___ Supplied passage

The two 40-foot high water slides that make up SplashDown may not be in use for much longer, according to a spokesperson.
The aquatics master plan, which was approved on June 14, will keep SplashDown open until either new family-friendly features are constructed or another major SplashDown component requires replacement, whichever occurs first.
Do you think SplashDown should close? Tell us in comments.
SplashDown was closed for a large part of 2011 after ; a project that cost the CA $84,000 to repair. SplashDown after the repairs were completed.
“The number of people using SplashDown has significantly declined over the years,” wrote CA spokesperson David Greisman in an email, echoing what was written in the Aquatics Master Plan. “CA does provide services that cost it money, but this is a case where the cost of maintaining SplashDown doesn’t match up with the lesser number of people who benefit.”

______
___ Provided data

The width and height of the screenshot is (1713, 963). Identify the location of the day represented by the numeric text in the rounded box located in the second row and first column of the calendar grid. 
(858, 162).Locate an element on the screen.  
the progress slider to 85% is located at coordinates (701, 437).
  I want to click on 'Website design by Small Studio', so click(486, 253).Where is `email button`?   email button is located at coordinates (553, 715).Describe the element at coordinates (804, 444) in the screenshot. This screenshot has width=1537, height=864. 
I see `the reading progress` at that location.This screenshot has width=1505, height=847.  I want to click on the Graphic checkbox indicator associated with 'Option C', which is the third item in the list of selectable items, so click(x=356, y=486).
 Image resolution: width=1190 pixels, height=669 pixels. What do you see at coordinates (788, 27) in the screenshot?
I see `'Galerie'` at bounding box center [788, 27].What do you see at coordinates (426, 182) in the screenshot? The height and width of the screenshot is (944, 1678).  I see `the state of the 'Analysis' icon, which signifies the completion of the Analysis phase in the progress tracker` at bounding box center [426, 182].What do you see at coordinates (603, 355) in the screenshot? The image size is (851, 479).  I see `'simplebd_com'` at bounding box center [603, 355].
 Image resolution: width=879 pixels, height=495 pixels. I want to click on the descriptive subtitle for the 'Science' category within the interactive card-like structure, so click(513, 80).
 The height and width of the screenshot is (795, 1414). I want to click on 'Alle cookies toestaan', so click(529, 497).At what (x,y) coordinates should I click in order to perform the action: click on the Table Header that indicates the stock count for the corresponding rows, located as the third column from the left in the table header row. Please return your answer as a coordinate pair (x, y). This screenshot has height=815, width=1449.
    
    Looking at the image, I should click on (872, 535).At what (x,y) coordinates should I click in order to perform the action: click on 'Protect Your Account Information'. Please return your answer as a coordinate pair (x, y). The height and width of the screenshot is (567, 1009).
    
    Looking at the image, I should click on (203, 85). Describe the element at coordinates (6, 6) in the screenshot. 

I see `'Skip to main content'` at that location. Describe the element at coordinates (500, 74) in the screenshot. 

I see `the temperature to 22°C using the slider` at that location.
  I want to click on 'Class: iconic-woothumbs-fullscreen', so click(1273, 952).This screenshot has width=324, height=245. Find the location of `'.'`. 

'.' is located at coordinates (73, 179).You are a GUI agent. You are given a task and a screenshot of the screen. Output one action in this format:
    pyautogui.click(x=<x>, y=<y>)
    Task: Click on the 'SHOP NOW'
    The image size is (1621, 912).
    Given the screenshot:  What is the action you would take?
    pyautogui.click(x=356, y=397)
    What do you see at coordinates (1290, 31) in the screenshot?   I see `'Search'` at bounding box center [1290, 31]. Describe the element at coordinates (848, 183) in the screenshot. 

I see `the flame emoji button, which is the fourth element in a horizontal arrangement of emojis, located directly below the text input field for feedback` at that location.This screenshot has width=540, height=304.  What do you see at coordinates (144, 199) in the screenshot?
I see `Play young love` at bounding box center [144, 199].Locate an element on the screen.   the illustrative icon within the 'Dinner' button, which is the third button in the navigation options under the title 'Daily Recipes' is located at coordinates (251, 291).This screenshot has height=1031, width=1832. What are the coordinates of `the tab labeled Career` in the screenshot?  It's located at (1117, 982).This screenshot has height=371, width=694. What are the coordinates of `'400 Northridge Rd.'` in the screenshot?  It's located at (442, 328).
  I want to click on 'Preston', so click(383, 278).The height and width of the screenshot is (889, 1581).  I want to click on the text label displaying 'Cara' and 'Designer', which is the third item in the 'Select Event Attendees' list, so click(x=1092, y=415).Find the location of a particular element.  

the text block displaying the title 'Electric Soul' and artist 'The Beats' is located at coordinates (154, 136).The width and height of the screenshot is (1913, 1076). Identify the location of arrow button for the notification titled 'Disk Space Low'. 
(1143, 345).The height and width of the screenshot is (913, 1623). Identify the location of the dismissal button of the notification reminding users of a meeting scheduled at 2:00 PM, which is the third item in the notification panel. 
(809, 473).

______

- **Questions on the material**
A. In the SplashDown article, on what date was the aquatics master plan approved?
B. Shorten the paragraph in the SplashDown article that begins "The number of people using SplashDown," keeping its main facts.
C. Copy everything in the SplashDown article from "Do you think" down to "repairs were completed.".
The material has no part in this work.

- **Results for the exercise**
A. June 14

B. In an email echoing the Aquatics Master Plan, CA spokesperson David Greisman wrote that SplashDown's use has dropped sharply over the years. CA does offer some services that cost it money, but here the upkeep cost doesn't match the smaller number of people who benefit.

C.
Do you think SplashDown should close? Tell us in comments.
SplashDown was closed for a large part of 2011 after ; a project that cost the CA $84,000 to repair. SplashDown after the repairs were completed.